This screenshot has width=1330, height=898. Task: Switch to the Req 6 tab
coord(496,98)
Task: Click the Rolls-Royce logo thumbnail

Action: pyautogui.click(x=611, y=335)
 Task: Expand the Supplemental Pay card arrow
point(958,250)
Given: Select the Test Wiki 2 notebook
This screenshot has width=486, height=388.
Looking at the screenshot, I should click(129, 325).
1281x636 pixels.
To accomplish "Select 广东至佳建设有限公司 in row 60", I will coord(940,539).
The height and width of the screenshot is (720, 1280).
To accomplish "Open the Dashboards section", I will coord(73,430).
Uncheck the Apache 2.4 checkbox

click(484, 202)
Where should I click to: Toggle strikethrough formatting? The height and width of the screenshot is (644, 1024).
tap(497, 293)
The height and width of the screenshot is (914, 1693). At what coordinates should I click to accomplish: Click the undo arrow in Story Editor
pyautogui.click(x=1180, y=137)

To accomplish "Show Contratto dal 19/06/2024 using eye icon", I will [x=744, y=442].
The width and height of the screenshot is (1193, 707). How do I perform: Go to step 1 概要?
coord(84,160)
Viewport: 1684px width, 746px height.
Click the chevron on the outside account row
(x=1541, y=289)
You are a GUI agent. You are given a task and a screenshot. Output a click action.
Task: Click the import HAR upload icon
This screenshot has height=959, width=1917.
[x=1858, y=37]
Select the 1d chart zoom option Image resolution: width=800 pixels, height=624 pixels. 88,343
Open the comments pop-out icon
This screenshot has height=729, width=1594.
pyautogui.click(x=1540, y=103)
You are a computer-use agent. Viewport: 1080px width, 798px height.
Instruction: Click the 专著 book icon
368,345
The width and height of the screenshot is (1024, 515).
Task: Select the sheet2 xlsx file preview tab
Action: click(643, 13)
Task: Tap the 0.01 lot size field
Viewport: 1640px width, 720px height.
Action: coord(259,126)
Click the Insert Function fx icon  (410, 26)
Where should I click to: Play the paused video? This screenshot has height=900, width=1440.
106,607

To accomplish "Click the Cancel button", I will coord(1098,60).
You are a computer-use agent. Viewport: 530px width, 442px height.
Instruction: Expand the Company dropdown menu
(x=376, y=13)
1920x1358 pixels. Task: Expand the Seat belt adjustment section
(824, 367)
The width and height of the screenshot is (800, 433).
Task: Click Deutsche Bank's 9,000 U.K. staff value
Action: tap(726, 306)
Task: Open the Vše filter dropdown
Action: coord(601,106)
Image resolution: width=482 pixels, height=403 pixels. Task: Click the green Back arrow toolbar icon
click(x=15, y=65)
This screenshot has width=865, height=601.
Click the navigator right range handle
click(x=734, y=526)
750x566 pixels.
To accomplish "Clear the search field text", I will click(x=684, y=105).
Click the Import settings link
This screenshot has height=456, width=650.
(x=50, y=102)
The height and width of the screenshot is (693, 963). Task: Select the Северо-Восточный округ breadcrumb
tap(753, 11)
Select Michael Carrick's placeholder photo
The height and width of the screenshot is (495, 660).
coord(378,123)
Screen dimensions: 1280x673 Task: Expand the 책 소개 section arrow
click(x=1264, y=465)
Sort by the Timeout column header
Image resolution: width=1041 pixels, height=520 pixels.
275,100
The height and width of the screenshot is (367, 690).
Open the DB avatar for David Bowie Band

==============================

What you should do: Looking at the data above, give the number of lines that include "agent"; add nothing else.

Response below: 3